**THE TASK:** Among the entries below, copy every line that carries the word "agent".

**Screenshot grounding data:**

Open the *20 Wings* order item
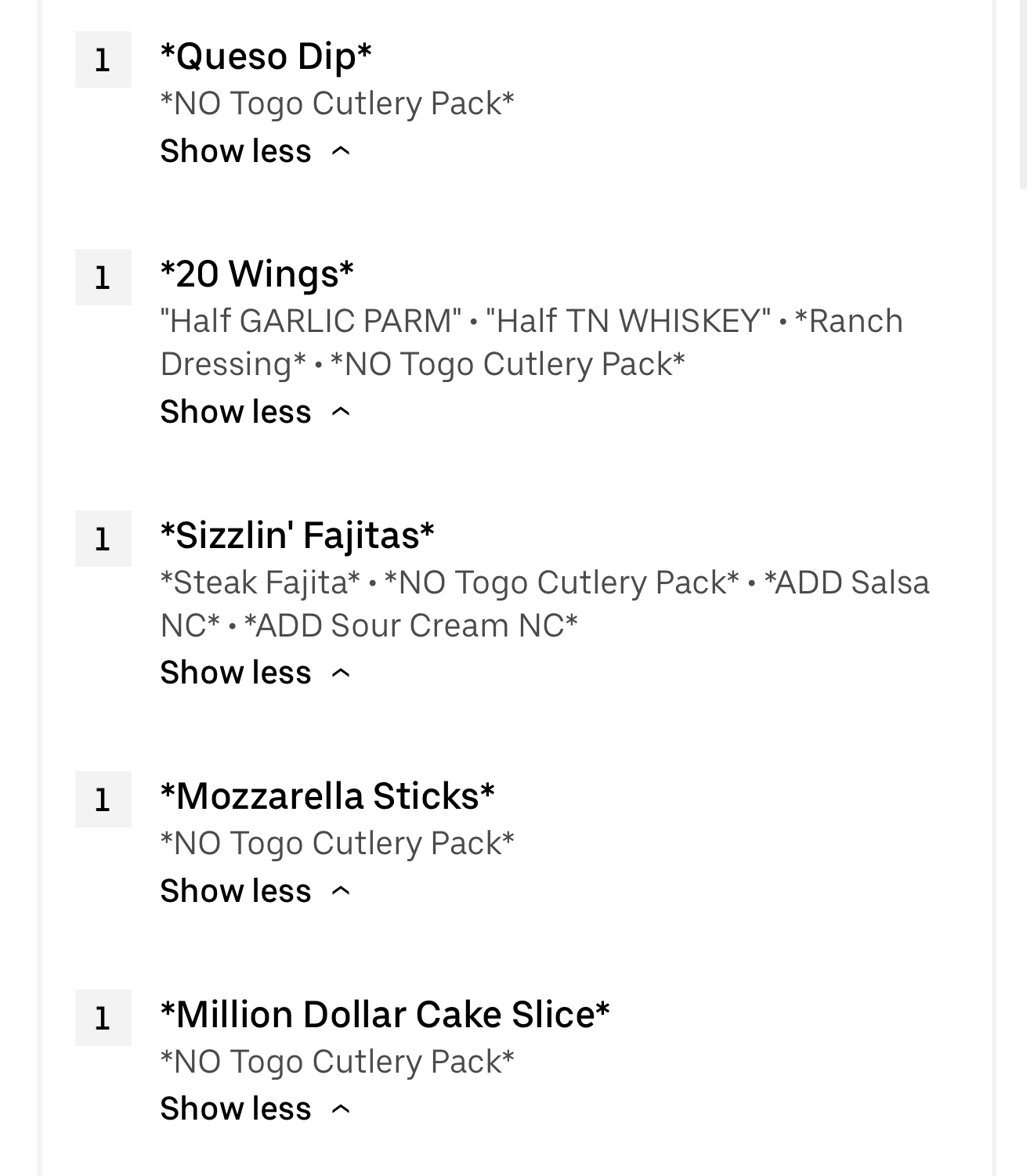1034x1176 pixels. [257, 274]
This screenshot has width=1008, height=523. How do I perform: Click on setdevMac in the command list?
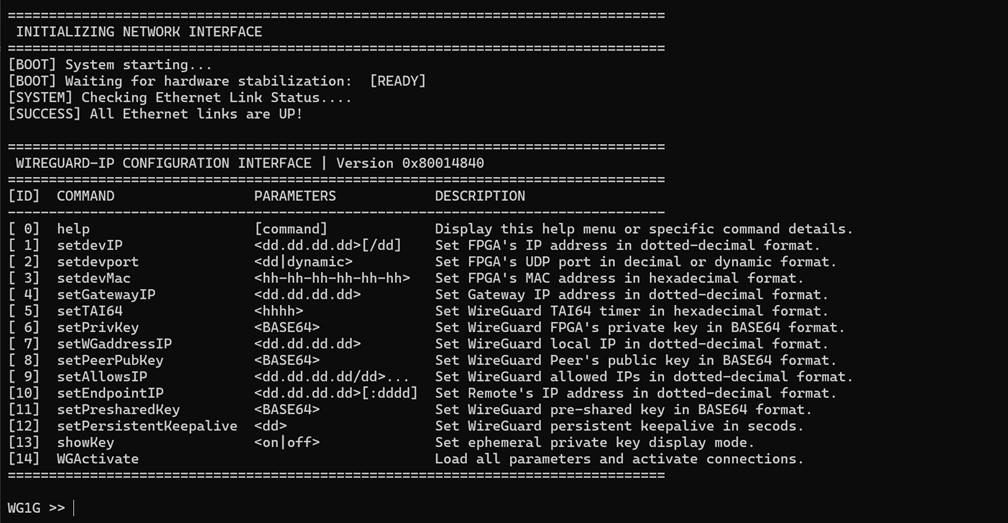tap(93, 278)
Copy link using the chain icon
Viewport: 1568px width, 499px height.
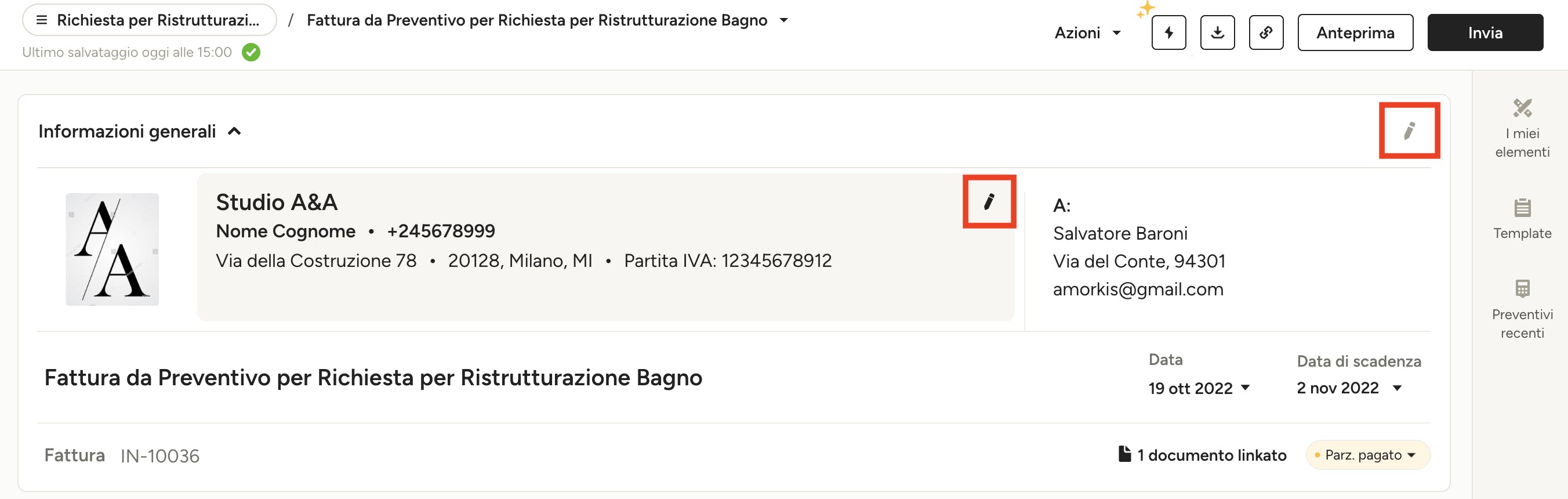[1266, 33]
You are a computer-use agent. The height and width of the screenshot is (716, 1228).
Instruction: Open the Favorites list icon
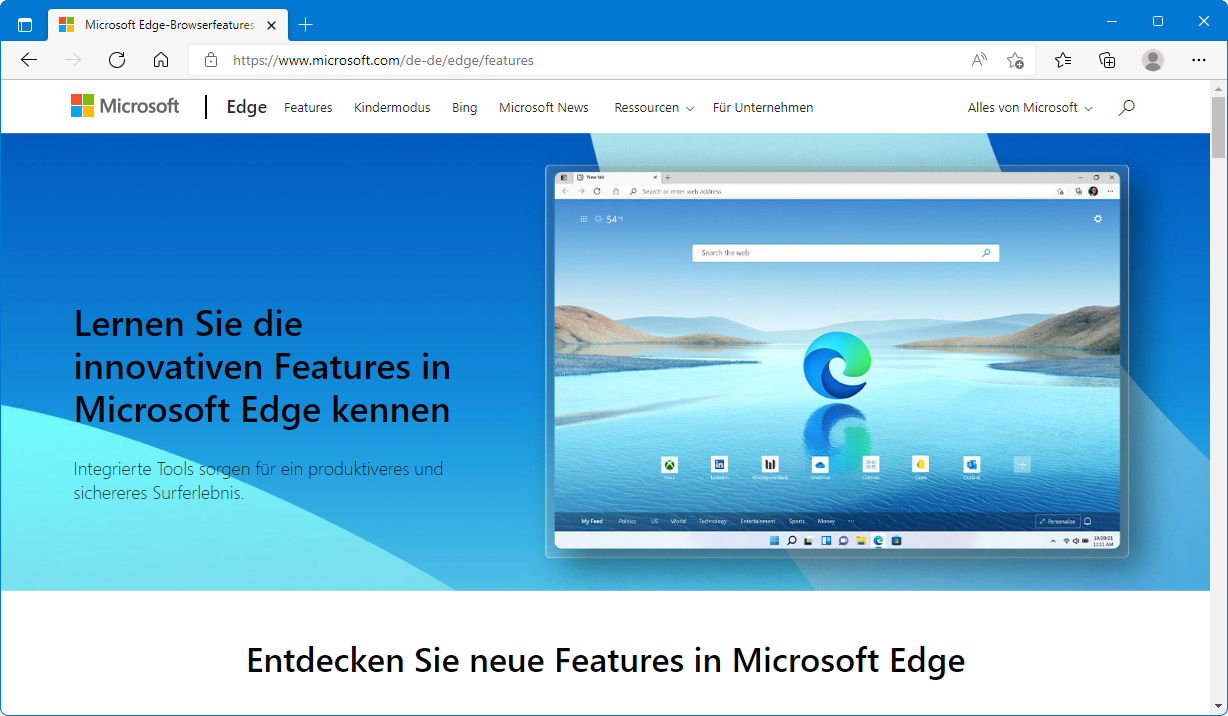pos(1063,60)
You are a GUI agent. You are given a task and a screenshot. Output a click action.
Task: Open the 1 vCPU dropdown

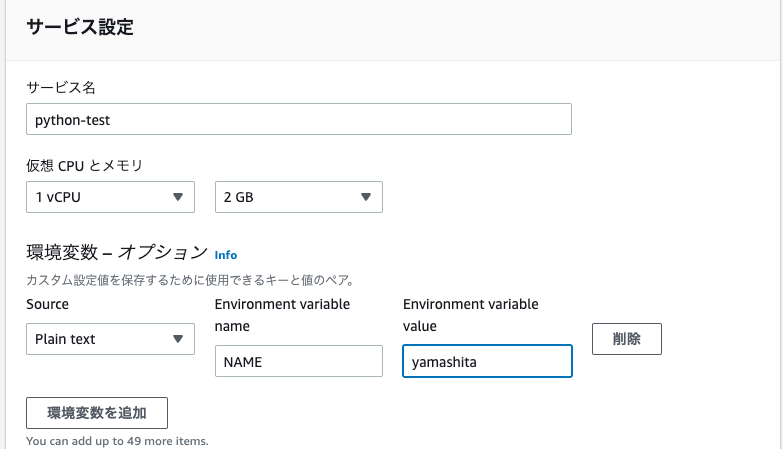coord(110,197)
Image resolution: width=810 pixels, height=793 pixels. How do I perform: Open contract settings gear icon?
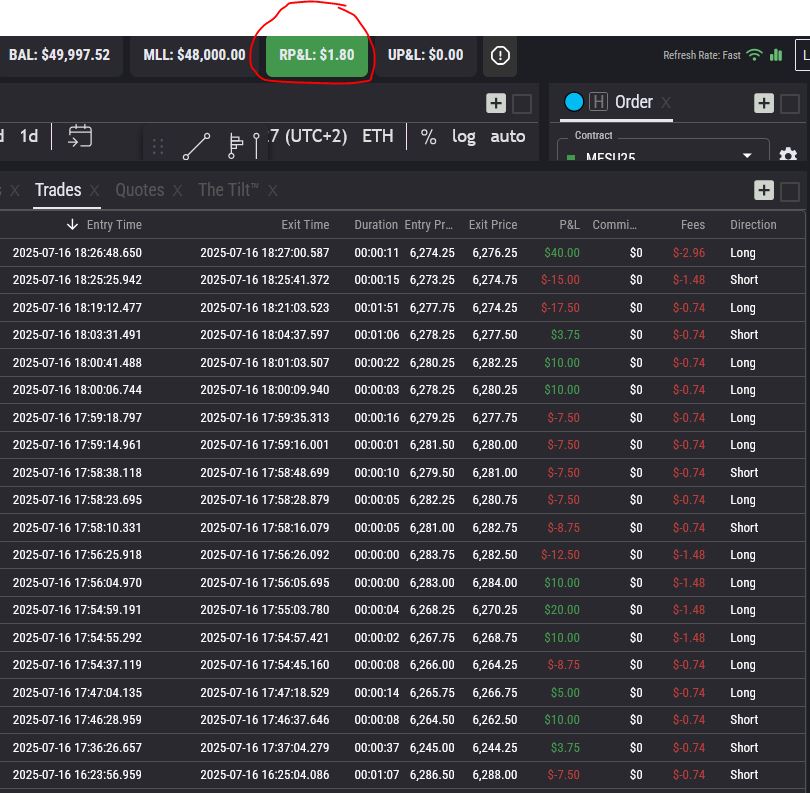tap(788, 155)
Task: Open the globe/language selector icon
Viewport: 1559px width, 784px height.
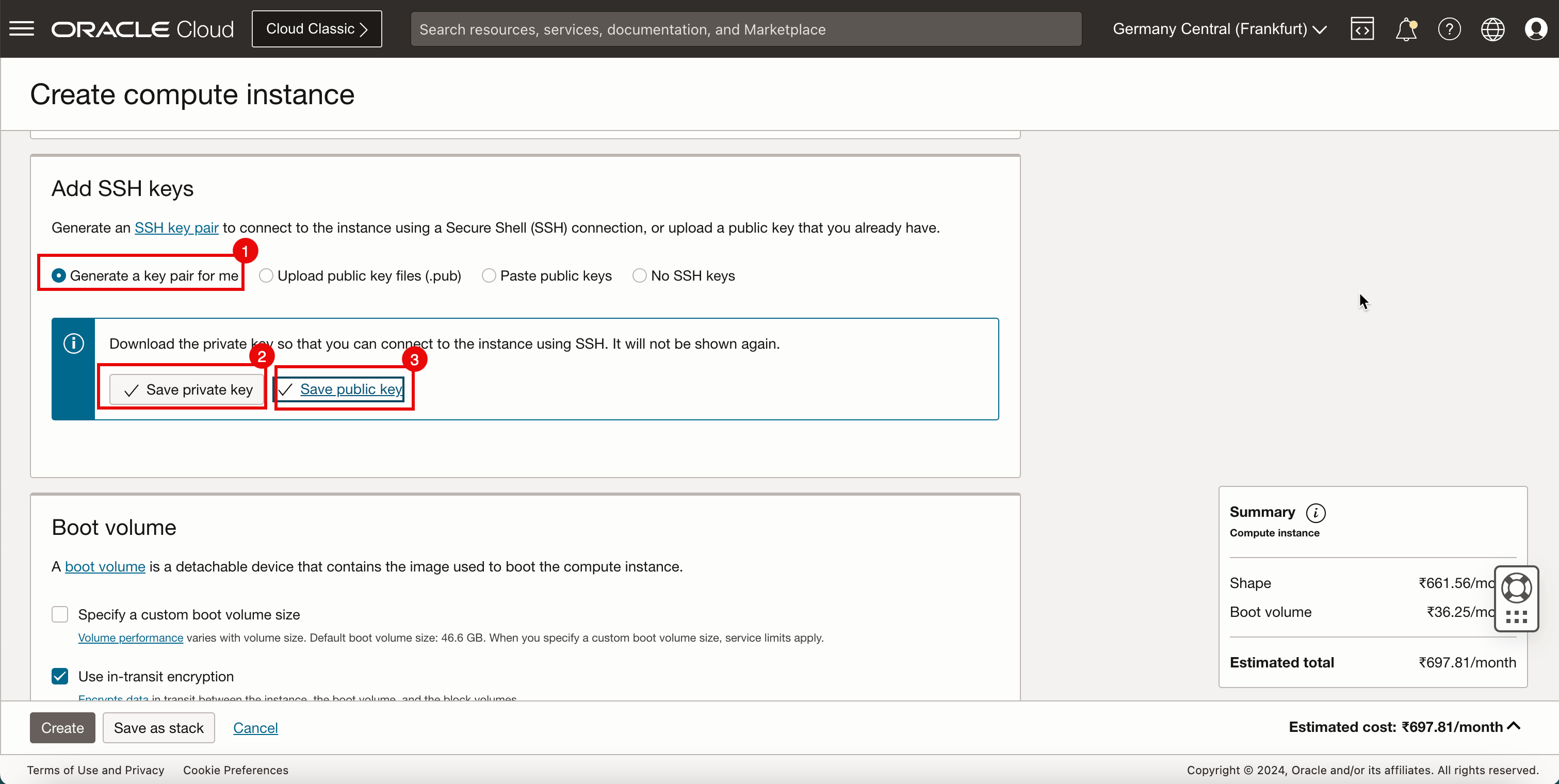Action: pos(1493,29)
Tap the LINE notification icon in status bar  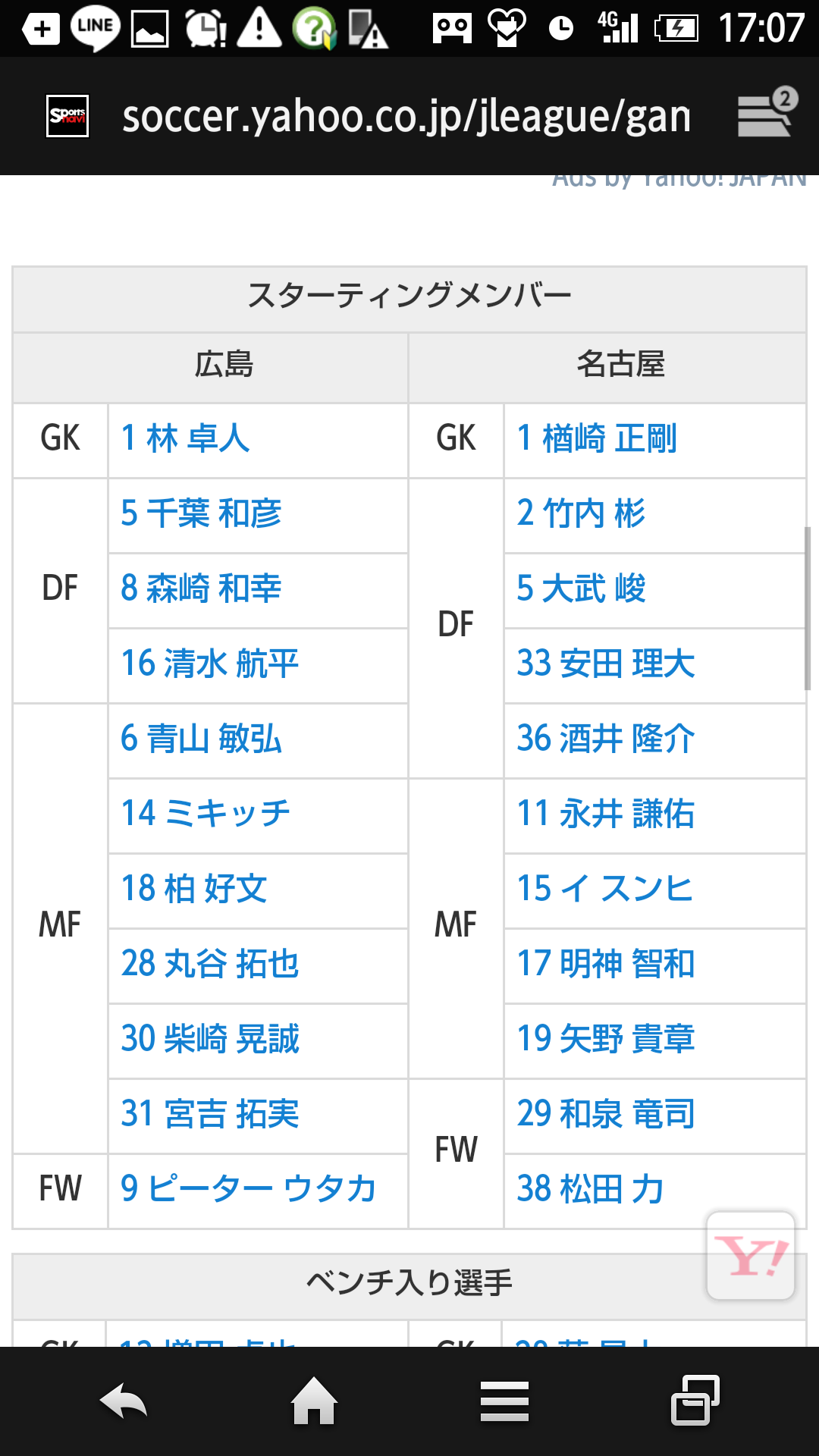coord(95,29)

**FINAL ANSWER:**
You are a computer-use agent. The height and width of the screenshot is (716, 1228).
You are a GUI agent. You are given a task and a screenshot. Output a click action.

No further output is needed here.